Faded from the memory of Omaha citizens were the other 10 or so devastating
tornadoes decimating other towns, cities, and farms. In the Midwest, some of
the collective forgetting doubtless originated in the downed communications,
leaving individuals and families to suffer through the suddenly descending
midnight disaster in utter isolation. Records clearly indicate that sudden descent
of the flood was experienced as profoundly local, and its history has been preserved
that same way. It’s almost as if people perceived the flooding as ending at the
city limits. As a result, the national-scale disaster became dismantled over
time, and preserved only as the Omaha tornado, the Terre Haute tornado, the
Great Dayton Flood, the Chillicothe flood, the Indianapolis flood, etc. With
such dismembering into apparently local tragedies in individual communities, over
time the disaster diminished in importance to later generations. We can watch this same process of
dismantling and diminution going on today, as the multistate devastation across
Louisiana and Mississippi wreaked by the double whammy of Hurricanes Katrina
and Rita in 2005 fades in time and memory—and, inevitably, psychologically
diminished—to a Twitter-short recollection of just the first hurricane
(Katrina) and one city (New Orleans).
Second, the
long, tough, numbing, waterlogged slog toward recovery was not the stuff of
headline news. Shovelfuls of mud scraped out of houses became part of daily life—the
new normal. Little about the aftermath and recovery appeared in later
newspapers, although progress reports of recovery and rehabilitation were
periodically published in several journals of social work. The Omaha World-Herald ran an anniversary special
report in March 1914 on Omaha’s recovery in the year since the Great Easter
1913 Omaha Tornado—but such anniversary commemorations were few.
Third, many
people who suffered devastating losses to tornadoes and flood wanted only to
forget the horrific catastrophe that maimed and killed loved ones and ripped
apart families, homes, and lives.
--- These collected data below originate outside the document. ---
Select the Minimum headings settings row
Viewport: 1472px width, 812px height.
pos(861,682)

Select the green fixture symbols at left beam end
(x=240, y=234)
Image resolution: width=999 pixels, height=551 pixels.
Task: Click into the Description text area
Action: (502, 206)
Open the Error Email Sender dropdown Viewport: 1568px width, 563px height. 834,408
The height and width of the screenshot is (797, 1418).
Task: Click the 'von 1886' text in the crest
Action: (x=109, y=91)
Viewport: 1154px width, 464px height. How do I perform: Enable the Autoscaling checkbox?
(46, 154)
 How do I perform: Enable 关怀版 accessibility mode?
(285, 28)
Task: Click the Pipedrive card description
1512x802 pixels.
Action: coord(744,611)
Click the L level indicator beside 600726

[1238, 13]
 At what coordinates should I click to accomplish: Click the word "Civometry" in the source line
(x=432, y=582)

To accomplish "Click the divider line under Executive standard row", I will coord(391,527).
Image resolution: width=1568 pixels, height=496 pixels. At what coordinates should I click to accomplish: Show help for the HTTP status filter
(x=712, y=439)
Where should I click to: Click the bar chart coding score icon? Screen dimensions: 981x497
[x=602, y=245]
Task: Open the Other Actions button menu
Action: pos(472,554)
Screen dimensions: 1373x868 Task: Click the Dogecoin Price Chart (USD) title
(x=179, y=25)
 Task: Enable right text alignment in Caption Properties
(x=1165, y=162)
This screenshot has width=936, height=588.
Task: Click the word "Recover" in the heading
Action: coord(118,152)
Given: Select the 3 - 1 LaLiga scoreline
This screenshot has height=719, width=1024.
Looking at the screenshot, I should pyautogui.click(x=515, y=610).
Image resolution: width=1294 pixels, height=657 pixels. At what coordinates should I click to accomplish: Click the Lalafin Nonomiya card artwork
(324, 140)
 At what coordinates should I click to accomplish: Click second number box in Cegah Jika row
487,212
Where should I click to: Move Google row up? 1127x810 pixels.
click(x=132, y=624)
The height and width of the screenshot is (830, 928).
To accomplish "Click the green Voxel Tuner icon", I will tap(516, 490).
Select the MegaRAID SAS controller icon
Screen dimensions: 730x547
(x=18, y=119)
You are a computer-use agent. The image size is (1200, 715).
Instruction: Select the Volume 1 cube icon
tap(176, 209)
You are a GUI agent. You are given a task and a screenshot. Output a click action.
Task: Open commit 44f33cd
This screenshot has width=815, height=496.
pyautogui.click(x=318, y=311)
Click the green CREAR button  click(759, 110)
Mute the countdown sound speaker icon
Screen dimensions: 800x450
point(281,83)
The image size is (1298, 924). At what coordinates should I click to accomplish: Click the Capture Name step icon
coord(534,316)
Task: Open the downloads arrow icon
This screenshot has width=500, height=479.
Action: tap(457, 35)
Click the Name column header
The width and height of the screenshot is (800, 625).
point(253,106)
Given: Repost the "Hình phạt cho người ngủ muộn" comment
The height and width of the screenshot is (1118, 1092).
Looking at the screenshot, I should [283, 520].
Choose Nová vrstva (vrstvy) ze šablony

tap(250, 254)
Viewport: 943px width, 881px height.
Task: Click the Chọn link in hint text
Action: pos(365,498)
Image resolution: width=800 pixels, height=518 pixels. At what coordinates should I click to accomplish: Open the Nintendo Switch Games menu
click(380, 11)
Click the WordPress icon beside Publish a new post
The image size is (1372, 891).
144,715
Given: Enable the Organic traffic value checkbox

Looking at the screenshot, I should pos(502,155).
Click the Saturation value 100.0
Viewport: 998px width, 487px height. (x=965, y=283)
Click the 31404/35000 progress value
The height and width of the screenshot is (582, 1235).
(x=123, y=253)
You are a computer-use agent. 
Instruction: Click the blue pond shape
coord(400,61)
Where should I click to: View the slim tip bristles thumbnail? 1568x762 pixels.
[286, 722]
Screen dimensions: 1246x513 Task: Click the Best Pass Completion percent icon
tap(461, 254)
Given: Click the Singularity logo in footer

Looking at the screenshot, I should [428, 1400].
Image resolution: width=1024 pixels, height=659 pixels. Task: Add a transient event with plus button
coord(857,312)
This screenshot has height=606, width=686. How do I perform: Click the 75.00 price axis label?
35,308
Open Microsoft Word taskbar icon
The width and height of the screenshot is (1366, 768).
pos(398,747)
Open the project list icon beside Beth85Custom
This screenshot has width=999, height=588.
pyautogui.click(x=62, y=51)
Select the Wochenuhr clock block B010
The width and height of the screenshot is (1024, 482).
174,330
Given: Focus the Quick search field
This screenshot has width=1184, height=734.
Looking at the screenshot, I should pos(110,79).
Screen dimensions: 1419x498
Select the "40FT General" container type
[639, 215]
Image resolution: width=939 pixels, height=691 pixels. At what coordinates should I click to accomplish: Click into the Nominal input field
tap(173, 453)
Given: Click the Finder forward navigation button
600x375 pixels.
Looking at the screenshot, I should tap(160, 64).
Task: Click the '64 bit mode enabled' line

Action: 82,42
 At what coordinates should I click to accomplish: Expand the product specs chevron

They sought the anodyne of amnesia. The clear
exception is Dayton, whose happy ending with the Miami Conservancy District has
kept the flood in living memory. But Dayton’s oft-repeated narrative still contracted
the natural disaster to the Miami Valley, as if nothing else had been happening
in the other 90 percent of Ohio much less in neighboring states.
Fourth, in
the early 20th century there was acute shame in being destitute—even when
destitution was an arbitrary act of God. Most individuals and small businesses
were stuck with absorbing the total financial loss. In 1913—just like today—most home and business
insurance policies did not cover flooding. Thus, the disaster financially
ruined thousands of families and small business owners. But in 1913, there were
no social safety nets. Indeed, there was such great fear of being perceived as paupers—i.e.,
indigent unworthy poor—that many disaster victims hid their need out of terror of losing respect and standing in the community.
Fifth, and
most chilling of all, in some cities—Omaha and Paducah among them—mayors and
bigger businesses and some newspaper editors who were unabashed community
boosters actively suppressed information
revealing the full scale of the disaster in their cities for fear of
scaring away outside investment (after all, who would want to risk investing in
lands and businesses in a flood zone?) Paducah’s editor actually had the
heartlessness to laugh off the flooding of a third of the city—including the
entirety of the lower section of town where poverty-stricken African Americans
struggled to survive—as a “water carnival.” Direct quote.
And of
course, by 1914, memories of the 1913 tornadoes and flood were soon overwhelmed
by the horrors of the march to the Great War (World War I). Timing is everything.
Many aspects
mentioned above will be explored more fully in published articles and in future
installments to this research weblog (although likely with somewhat reduced
frequency: a research paper per week in addition to my day job is a killing pace).
Now that the
1913 centennial has awakened public awareness to the mammoth scale and
influence—indeed, to the very existence—of the nation’s most widespread natural
disaster, let us today recognize this tragedy fully for what it was. Why is
that important? Not only to honor history and the dead, but also because such a monumental winter storm
system positioned right over the industrial north could indeed recur (see
“Be Very Afraid...”). If forecasts of increased frequency and intensity of storm
systems of all types indeed manifest themselves as predicted and as trend lines
suggest, formerly freakishly rare events of unprecedented strength and
persistence could increase in likelihood. Although loss of life might be less
because of redundant warning systems, material property damage today—given far greater
urban and rural population density, infrastructure, impermeable surfaces, and
personal wealth—would without doubt be orders of magnitude more devastating. Modern
computational modeling and GIS surveys this year in Ohio and Indiana for the
1913 flood centennial have revealed a stark, unsettling truth: many flood walls
existing today, despite their massive appearance, would be inadequate to
withstand a 1913-scale event.
In 1913,
three-quarters of the nation’s industry was east of the Mississippi and north
of the Ohio River. The nation’s industrial heart was the epicenter of the 1913
flood. Floodwaters quenched the fires in blast furnaces in Ohio and
Pennsylvania, derailed trains from New York to Chicago, stilled communications,
and shut down the stock markets. It struck the captains of industry as impartially
as it struck immigrant day laborers. No technology can yet withstand an EF-4
tornado. Are you prepared to withstand the worst?
History has
much to teach us about the future—not only specifics about the physical
catastrophe itself to inform modeling of implications for today’s landscapes,
but also about the human response.
Those
ignorant of history may be doomed to repeat it—and be just as unprepared as all
those who woke in terror at midnight around Easter 1913 by disaster’s crushing
of all they knew.
In April
1913, the nation’s tragedy was still wet, raw, and unfolding. Let us not forget
our national calamity of March–April 1913.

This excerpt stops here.